Stretching the Truth on Posture, Performance and Prevention

stretching and sports performance

Stretching the Truth on Posture, Performance and Prevention

Stretching the Truth on Posture, Performance and Prevention 1000 667 Positive Energy Physical Therapy

Is stretching alone a powerful enough technique?

Stretching is a pleasant exercise for many individuals to perform. It’s easy, it feels good, and many believe that it prevents and treats injury. The science behind stretching, increasing flexibility and range of motion is clear. However, is stretching alone a powerful enough technique to change posture, enhance performance and prevent injury?


When consulting the evidence we find that, while stretching may have an impact on tissue extensibility and available range of motion, there is no change in long-term spinal curve or standing posture throughout the upper and lower extremity. It would appear that posture may be much more of a habit that the body prefers to rest in than a permanent structural position that we must always adhere to.


It does not appear that long-term implementation of stretching has any negative or positive impact on performance as long as aggressive stretching isn’t utilized immediately prior to strength and power activities. Lower extremity stiffness is a valuable trait needed for strength and power activities and is a key attribute in the enhancement of running, jumping, and hopping activities. Aggressive stretching robs the body of the requisite stiffness needed to act like a “spring” and generate large amounts of force. Over time this can lead to decreased performance.

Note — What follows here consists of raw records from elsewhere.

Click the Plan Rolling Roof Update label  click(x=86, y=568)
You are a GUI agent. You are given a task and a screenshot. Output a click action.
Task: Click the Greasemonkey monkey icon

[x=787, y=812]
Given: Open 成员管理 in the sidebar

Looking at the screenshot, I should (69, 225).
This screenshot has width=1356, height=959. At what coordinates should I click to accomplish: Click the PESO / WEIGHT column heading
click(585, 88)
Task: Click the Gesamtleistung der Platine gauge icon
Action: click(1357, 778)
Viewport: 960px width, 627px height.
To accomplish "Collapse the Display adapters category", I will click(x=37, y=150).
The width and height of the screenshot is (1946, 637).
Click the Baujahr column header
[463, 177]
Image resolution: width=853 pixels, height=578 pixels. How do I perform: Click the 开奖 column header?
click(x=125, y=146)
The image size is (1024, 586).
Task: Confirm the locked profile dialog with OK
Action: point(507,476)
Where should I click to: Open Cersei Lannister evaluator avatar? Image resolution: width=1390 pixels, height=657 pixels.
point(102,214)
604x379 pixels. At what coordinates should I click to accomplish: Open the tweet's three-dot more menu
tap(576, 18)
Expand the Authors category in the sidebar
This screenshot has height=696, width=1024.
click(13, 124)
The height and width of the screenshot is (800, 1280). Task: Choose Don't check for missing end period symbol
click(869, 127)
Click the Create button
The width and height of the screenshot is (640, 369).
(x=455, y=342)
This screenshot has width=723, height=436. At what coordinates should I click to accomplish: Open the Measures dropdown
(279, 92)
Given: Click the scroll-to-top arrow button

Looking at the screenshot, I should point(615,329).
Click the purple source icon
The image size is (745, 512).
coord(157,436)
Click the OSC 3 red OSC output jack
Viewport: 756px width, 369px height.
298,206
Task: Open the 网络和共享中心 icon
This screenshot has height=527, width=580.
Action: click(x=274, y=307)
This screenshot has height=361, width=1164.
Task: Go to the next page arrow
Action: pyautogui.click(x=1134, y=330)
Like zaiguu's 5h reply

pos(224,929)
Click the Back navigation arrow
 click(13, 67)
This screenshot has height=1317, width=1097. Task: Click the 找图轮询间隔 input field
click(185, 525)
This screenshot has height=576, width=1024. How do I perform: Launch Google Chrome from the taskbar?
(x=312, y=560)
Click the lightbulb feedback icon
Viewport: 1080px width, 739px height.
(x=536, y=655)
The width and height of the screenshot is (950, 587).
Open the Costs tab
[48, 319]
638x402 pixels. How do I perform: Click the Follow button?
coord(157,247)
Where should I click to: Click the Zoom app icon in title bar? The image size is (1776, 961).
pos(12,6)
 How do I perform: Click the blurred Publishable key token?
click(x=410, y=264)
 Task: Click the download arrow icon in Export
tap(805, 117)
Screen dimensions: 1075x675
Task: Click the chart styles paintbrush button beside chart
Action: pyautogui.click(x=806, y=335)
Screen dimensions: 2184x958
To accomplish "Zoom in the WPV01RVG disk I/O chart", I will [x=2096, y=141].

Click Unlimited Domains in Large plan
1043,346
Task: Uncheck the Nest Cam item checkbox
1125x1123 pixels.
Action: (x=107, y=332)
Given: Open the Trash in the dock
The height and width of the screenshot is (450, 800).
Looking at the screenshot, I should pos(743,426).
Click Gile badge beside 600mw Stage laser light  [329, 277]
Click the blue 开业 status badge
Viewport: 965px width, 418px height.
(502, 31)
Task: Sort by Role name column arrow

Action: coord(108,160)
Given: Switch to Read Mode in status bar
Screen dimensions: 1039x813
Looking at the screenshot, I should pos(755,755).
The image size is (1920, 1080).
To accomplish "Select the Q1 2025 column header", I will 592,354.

Static stretching has been shown to be very effective for flexibility in both the short and long-term. However, there is conflicting research results on whether stretching and flexibility is an important factor in either performance or injury prevention. Instead, stretching combined with both dynamic activities that include movements specific to the task and strength training utilizing the available range of motion has been shown to reduce injuries. Therefore, it is more important to devote time and attention to more strength and skill-based training, than to stretching alone to prevent injuries.


Simply put, stretching appears to be neither dramatically good or bad. If you value stretching because it feels “good” and aids in perceived recovery and performance psychology, then stretch. However, an improved use of your “stretch time” may be better directed towards learning a skill, strength training, plyometrics, and dynamic warm-ups if you are looking to improve performance and reduce injury.